Rich and Vickers-Rich, 1994. Neoceratopsians and ornithomimosaurs:
Dinosaurs of Gondwana origins? National Geographic Research. 10(1),
129-131.
Currie, Vickers-Rich and Rich, 1996. Possible oviraptorosaur
(Theropoda, Dinosauria) specimens from the Early Cretaceous Otway Group
of Dinosaur Cove, Australia. Alcheringa. 20(1-2), 73-79.
Carrano, 1998. The evolution of dinosaur locomotion: Functional
morphology, biomechanics, and modern analogs. PhD Thesis, The
University of Chicago. 424 pp.
Salisbury, Agnolin, Ezcurra and Pias, 2007. A critical reassessment of
the Creaceous non-avian dinosaur faunas of Australia and New Zealand.
Journal of Vertebrate Paleontology. 27(3), 138A.
Agnolin, Ezcurra, Pais and Salisbury, 2010. A reappraisal of the
Cretaceous non-avian dinosaur faunas from Australia and New Zealand:
Evidence for their Gondwanan affinities.

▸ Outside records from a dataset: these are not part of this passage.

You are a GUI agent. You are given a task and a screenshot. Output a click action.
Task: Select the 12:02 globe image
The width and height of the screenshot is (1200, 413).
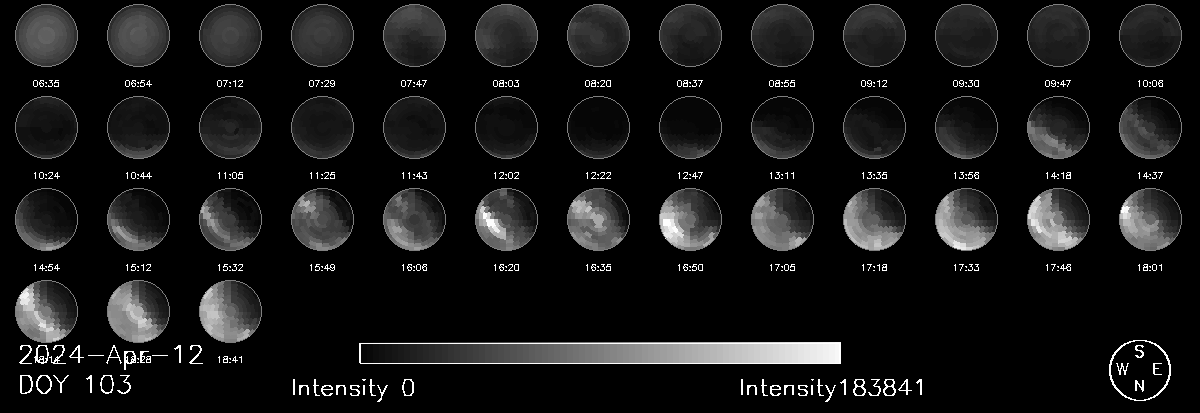coord(506,126)
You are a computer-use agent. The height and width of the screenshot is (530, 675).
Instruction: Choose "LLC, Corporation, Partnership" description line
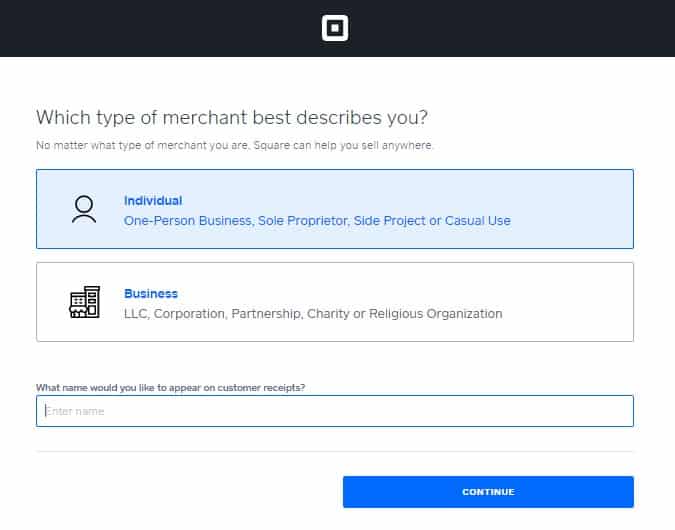pos(214,314)
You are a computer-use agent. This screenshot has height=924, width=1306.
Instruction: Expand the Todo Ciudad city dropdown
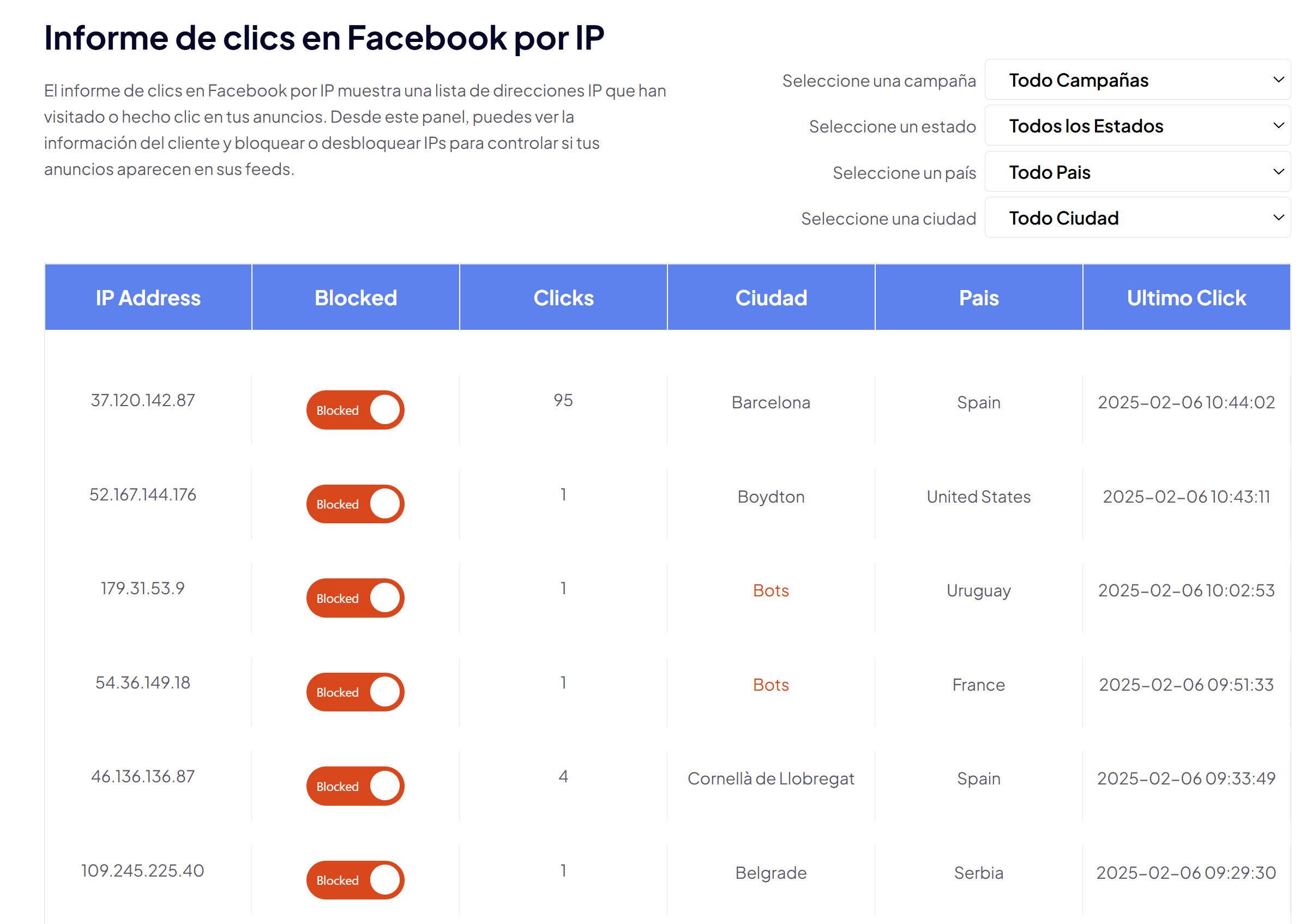click(1137, 218)

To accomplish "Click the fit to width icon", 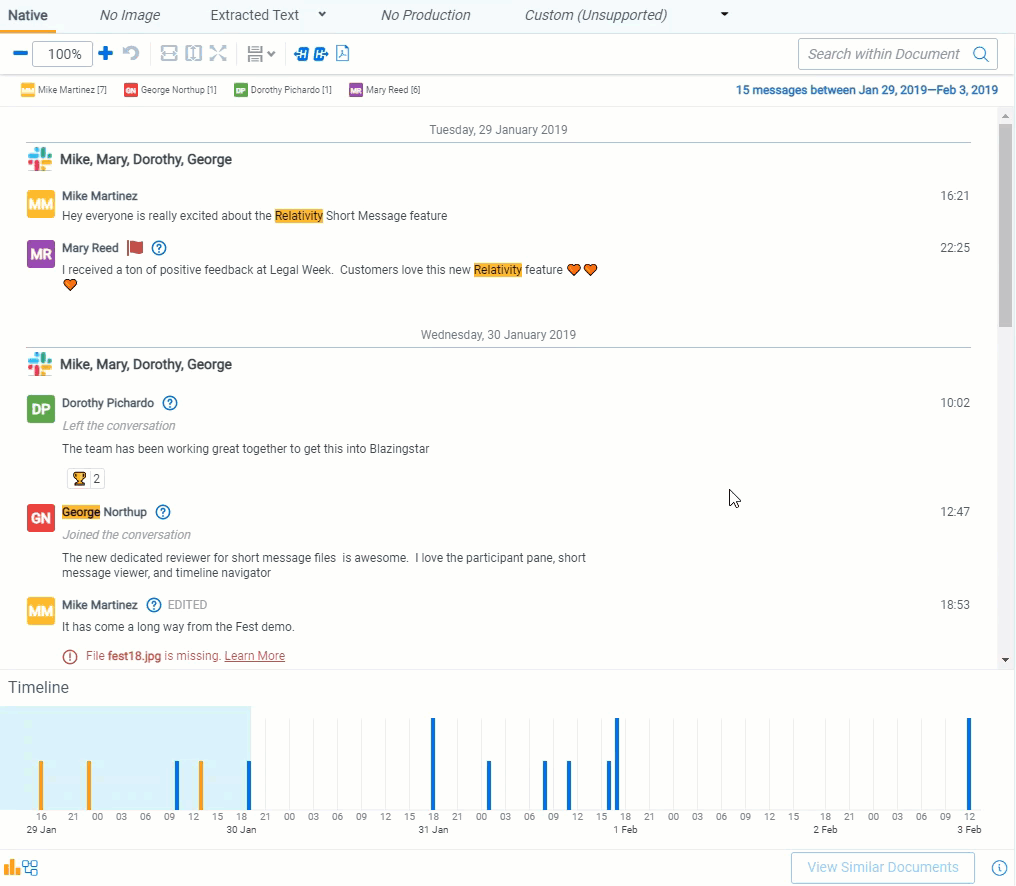I will tap(169, 54).
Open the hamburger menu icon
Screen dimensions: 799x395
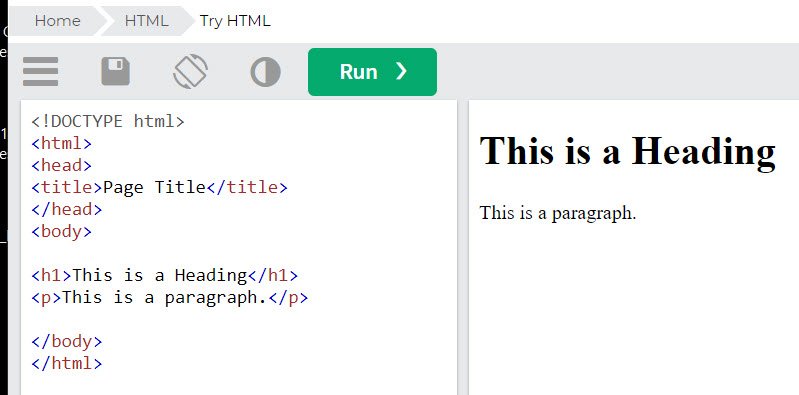pyautogui.click(x=40, y=72)
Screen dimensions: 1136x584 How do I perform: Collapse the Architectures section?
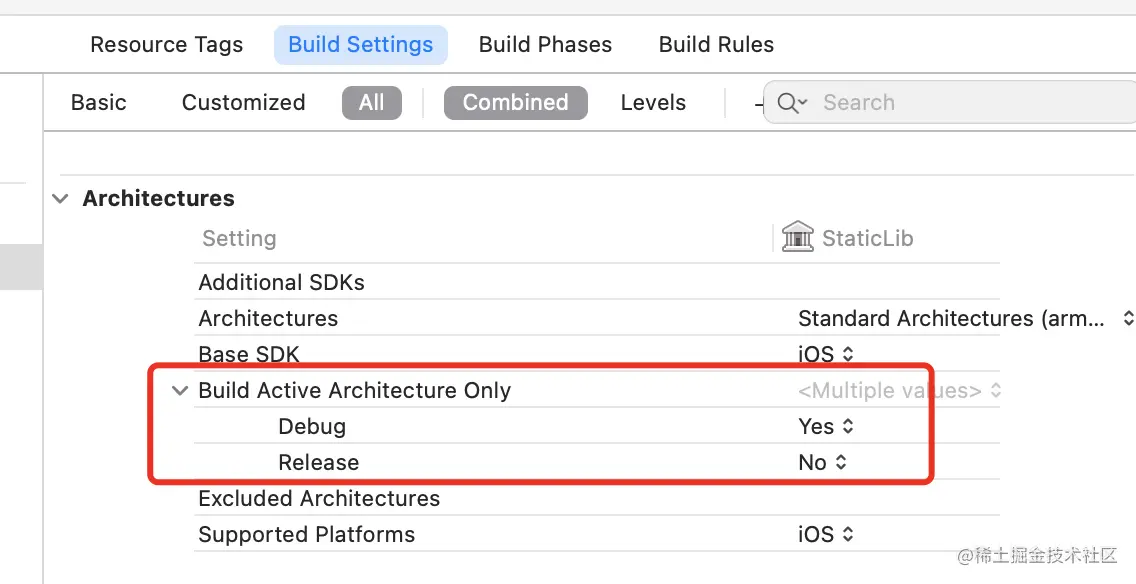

Journal of Systematic
Palaeontology. 8(2), 257-300.
Benson, Rich, Vickers-Rich and Hall, 2012. Theropod fauna from Southern
Australia indicates high polor diversity and climate-driven dinosaur
provinciality. PLOS One. 7(5), e37122.
Ilerdopteryx
Lacasa-Ruiz, 1985
I. viai Lacasa-Ruiz, 1985
Late Berriasian-Early Barremian, Early Cretaceous
La Pedrera de Rubies Lithographic Limestones Formation, Spain
Syntypes - (LP-715 IEI) body feather (27 mm)
(LP-1327 IEI) body feather
(LP IEI coll.) seven body feathers (20-30 mm)
Comments- These feathers have barbules, so are probably from
pennaraptorans. They may be from Noguerornis or the unnamed La
Pedrera juvenile enantiornithine taxon which are from the same
locality. Whether all of the nine feathers are from the same taxon is
unknown, and Ilerdopteryx is indeterminate since feathers are
undiagnostic for Mesozoic theropods.
References- Lacasa-Ruiz, 1985. Nota sobre las plumas fosiles del
yacimiento eocretacico de 'La Pedrera-La Cabrua' en la sierra del
Montsec. (Prov. Lleida, Espana). Ilerda. 46, 227-238.
Lacasa-Ruiz, 1986. Nota preliminar sobre el hallazgo de restos keos de
un ave fosil en el yacimiento neocomiense del Montsec. (Prov .Lerida,
Espafia). Ilerdu. 47, 203-206.
Lacasa-Ruiz, 1989. An Early Cretaceous fossil bird from Montsec
Mountain (Lleida, Spain). Terra Nova. 1(1), 45-46.
Kellner, 2002. A review of avian Mesozoic fossil feathers. In Chiappe
and Witmer (eds.). Mesozoic Birds - Above the Heads of Dinosaurs.
University of California Press. 389-404.